Work order >> Beginning with the line that contains "Task: Open the Órdenes list" in the material below, print each line exactly until the line that contains "This screenshot has height=551, width=980." has been printed, then stop.

Material shown >>
※ ※ ※
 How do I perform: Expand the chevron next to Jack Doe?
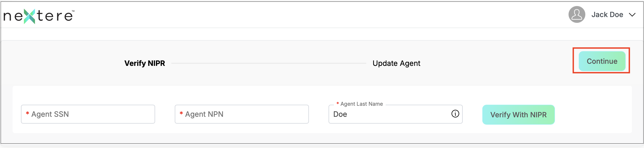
※ ※ ※
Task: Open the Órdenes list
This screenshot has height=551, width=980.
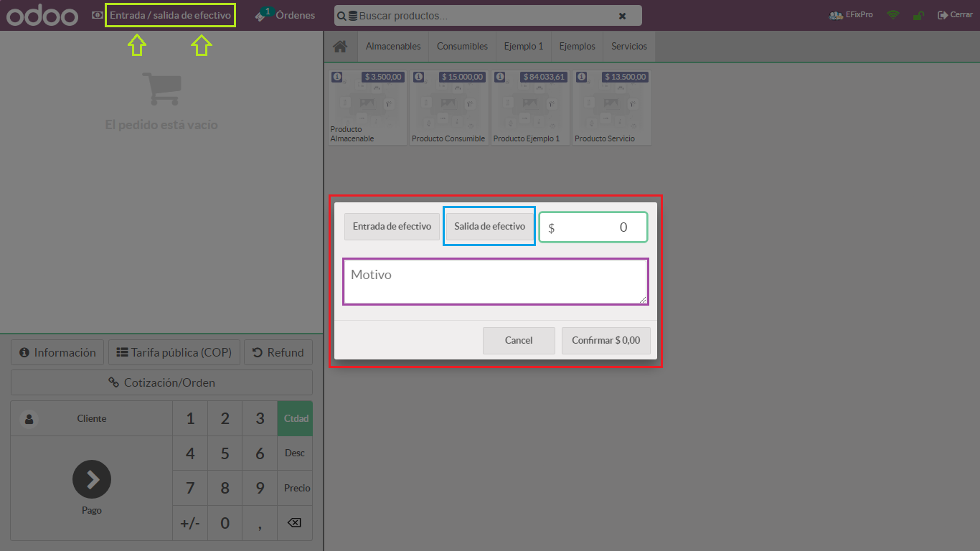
※ ※ ※
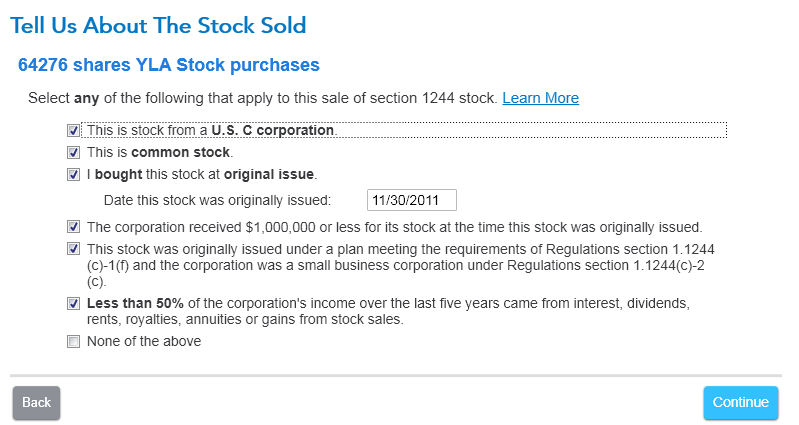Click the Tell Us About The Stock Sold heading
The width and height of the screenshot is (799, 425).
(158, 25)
※ ※ ※
Solution >>
Task: Open the Órdenes list
This screenshot has height=551, width=980.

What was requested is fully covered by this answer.